The closest morphological mimicker is a well-differentiated grade 1, neuroendocrine tumour (carcinoid) that grows in nests and trabeculae of oval to polygonal cells invested by thin calibre vessels without significant atypia, mitosis or necrosis. Carcinoid/NET is positive for synaptophysin, chromogranin, cytokeratin, CD56 and NSE with consistent immunonegativity for SMA and CD34.

Gastric GT are benign in biological behaviour. However, a few may metastasize and a strict criterion has not been established as tumours with minimal mitotic activity (1-3/50 HPF) have also metastasized. Rare cutaneous metastasis from gastric GT are also on record [7]. Criteria for malignant GT has been proposed by the study of Folpe AL et al., [6].

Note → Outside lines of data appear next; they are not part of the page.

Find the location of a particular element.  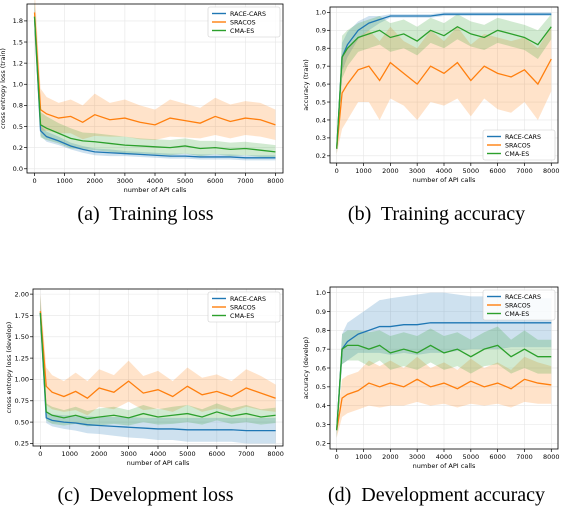

y-tick-label: 2.00 is located at coordinates (22, 294).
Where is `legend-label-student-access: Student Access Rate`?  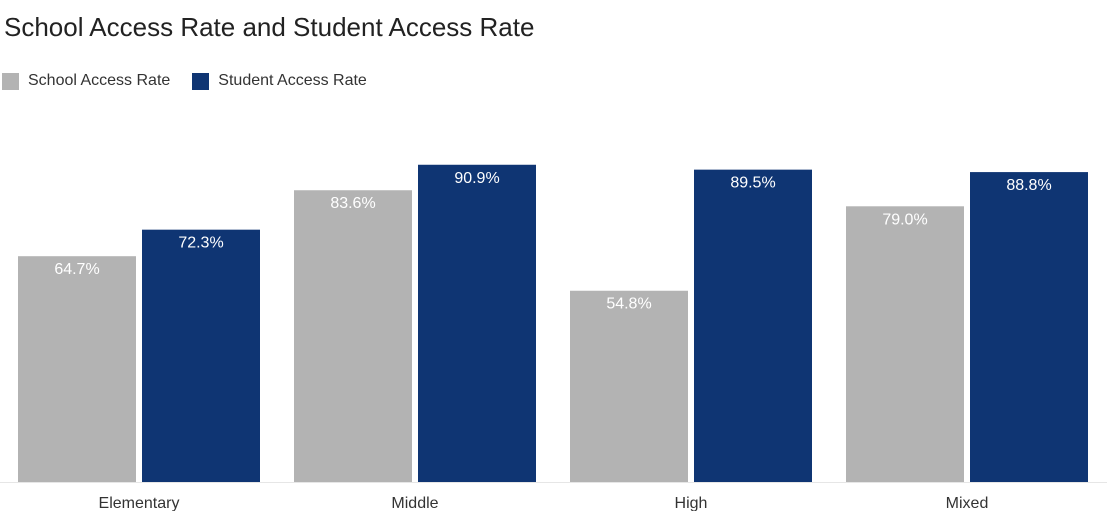 legend-label-student-access: Student Access Rate is located at coordinates (292, 80).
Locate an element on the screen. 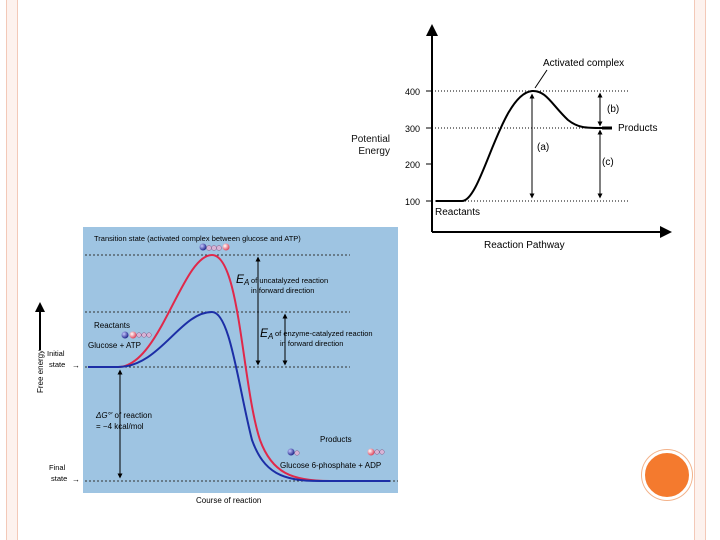 This screenshot has height=540, width=720. label-b: (b) is located at coordinates (613, 110).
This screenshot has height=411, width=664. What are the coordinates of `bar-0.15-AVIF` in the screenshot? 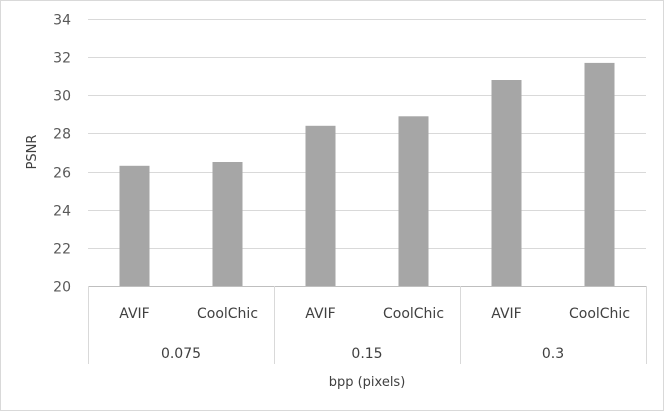 It's located at (320, 206).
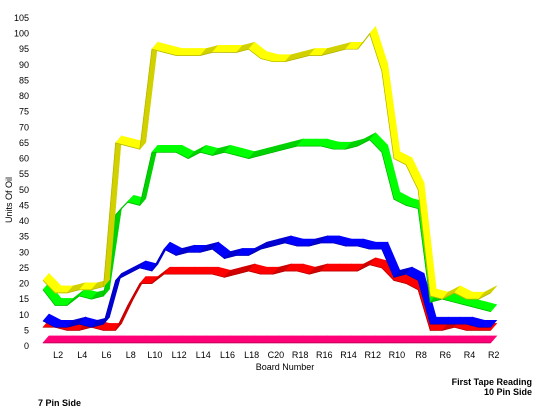  I want to click on x-tick-label: L18, so click(252, 355).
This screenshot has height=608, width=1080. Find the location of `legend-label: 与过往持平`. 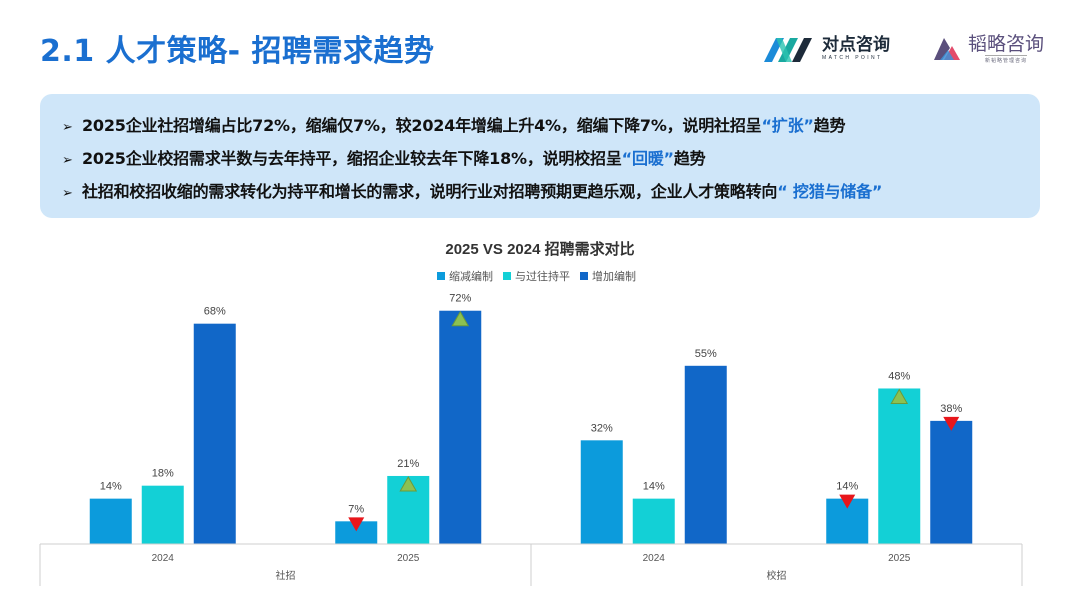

As majority of gastric GT are clinically benign, wedge resection with an adequate tumour-free margin is currently the treatment of choice [1]. The rarity of this tumour is reinforced by the paucity of published literature, most of which are case reports and occasional case studies.

Conclusion

Through this publication, we wish to generate awareness about this rare mesenchymal tumour among practising gastroenterologists and pathologists. Pathologists should entertain a wider list of differential diagnoses, be aware of potential diagnostic pitfalls and ultimately clinch the diagnosis of gastric GT with the help of immunohistochemistry.